## WHAT YOU SHOULD DO
Can you write out the listing again, beginning at the line that has "upper y axis" and stopping after the line that has "Action: coord(397,323)", with "subtitle" swapped for "caption" and nothing else changed?

(Dataset rows)
......
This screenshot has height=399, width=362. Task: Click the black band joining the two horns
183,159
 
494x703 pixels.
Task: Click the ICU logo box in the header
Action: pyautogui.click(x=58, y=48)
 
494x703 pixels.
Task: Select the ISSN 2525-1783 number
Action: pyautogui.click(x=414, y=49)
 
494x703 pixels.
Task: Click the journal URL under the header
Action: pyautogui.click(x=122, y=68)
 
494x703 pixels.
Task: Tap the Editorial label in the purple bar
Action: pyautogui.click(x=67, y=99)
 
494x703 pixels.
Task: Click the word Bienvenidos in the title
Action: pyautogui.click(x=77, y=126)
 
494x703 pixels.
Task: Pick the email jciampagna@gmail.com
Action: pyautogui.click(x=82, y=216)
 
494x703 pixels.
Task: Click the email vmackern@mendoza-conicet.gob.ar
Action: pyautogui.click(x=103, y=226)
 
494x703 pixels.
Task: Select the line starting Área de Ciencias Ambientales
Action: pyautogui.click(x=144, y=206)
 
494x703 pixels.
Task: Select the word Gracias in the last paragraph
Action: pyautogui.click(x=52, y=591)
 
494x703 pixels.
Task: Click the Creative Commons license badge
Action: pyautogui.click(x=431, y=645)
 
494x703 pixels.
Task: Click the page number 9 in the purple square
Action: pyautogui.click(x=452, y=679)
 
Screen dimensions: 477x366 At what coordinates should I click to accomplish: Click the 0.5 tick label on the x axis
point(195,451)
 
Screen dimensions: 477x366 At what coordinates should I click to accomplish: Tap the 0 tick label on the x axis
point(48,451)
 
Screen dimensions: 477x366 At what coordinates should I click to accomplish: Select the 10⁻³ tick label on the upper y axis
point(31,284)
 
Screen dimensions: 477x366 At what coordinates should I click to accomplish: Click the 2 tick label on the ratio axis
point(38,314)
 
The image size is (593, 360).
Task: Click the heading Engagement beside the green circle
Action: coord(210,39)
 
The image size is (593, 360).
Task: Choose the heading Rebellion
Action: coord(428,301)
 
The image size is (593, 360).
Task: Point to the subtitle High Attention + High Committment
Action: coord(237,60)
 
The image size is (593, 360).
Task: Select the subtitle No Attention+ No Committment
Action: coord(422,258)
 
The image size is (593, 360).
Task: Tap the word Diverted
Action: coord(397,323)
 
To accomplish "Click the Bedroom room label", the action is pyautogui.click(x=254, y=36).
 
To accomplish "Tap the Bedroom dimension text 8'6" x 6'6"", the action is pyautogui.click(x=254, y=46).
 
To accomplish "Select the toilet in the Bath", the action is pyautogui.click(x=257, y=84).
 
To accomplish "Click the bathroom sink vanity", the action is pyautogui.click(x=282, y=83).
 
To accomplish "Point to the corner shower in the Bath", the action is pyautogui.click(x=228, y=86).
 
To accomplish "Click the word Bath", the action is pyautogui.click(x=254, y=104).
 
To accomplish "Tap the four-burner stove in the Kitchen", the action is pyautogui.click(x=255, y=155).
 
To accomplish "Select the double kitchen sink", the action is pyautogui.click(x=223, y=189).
......
## TASK OUTPUT
Screen dimensions: 477x366 At what coordinates should I click to accomplish: Select the 10⁻³ tick label on the upper y axis
point(31,284)
 
Screen dimensions: 477x366 At what coordinates should I click to accomplish: Click the 2 tick label on the ratio axis
point(38,314)
 
The image size is (593, 360).
Task: Click the heading Engagement beside the green circle
Action: coord(210,39)
 
The image size is (593, 360).
Task: Choose the heading Rebellion
Action: coord(428,301)
 
The image size is (593, 360).
Task: Point to the caption High Attention + High Committment
Action: coord(237,60)
 
The image size is (593, 360).
Task: Select the caption No Attention+ No Committment
Action: coord(422,258)
 
The image size is (593, 360).
Task: Tap the word Diverted
Action: coord(397,323)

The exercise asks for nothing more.